-- READING TEXT --

Watch your back
Backache is more common than you think. Apart from the common cold, back pain is one of the most often cited causes of lost days at work. It is also one of the most common reasons why people visit a doctor or the hospital emergency department.
In Singapore, as many as 8 in 10 adults would have experienced backache once in their lives. In fact, almost 20 per cent of the population would have experienced at least one back or neck pain episode recently, shared Ms Sylvia Ho, Principal Physiotherapist at Core Concepts, the largest private physiotherapy group in Singapore. “In a group of five colleagues or friends, one of you would have experienced a back or neck pain episode within the past six months,” she said.
The Root of Back Pain
Back pain can be due to several reasons. Bad posture or wrong lifting techniques when carrying heavy loads are common offenders. Other causes include accidents, muscle strain and sport injuries. “More often than not, back pain occurs as a result of muscle strain from excessive loads on the spine and its joints, and from repeatedly stressing a particular joint in the spine,” Ms Ho explained.

-- DATA EXTRACT --
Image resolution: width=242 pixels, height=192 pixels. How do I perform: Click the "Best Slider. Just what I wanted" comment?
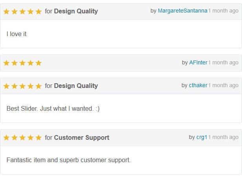(x=53, y=109)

-- TASK 1 --
List the causes of back pain that the back pain article names in the two sentences beginning "Bad posture or wrong lifting techniques" and "Other causes include".
-- TASK 2 --
Go on with the back pain article, starting after its last sentence.

-- ANSWER BOX 1 --
- Bad posture
- Wrong lifting techniques when carrying heavy loads
- Accidents
- Muscle strain
- Sport injuries

-- ANSWER BOX 2 --
But back pain can also be a lifestyle issue. In Singapore, backaches are usually the result of physical deconditioning (the deterioration of heart and skeletal muscle) coupled with a sedentary lifestyle due to desk bound jobs, said Dr Janet Ruth Sosna from the Elder Chiropractic Clinic.
While there are multiple causes of back pain, they share the same symptoms. Some of the red flags to look out for include:
Seek medical help if the acute pain that does not subside within 24-hours, there is numbness in a limb, or when the pain is limiting daily activities, said Dr Sosna.
Even if the pain disappears, it is still prudent to get medical help, Ms Ho advised. “If the back pain occurs frequently but goes away on its own, the person should also seek medical advice on why it occurs in the first place. Often this can prevent further problems down the road that are more complex and harder to resolve like slip discs.”
Caring For the Back
There are many types of medical professionals that treat back pain, from general practitioners to specialist orthopaedic doctors. In most cases, it is best to see your primary care physician first to access the problem and be referred to a specialist if necessary.
The basic remedies for mild back pain due to muscle strains include hot packs, anti-inflammatory medication and stretches. Massages also sometimes help with tight muscles. Bed rest is only recommended in severe cases as prolonged bed rest of more than 48 hours can lead to further physical deconditioning, said Dr Sosna.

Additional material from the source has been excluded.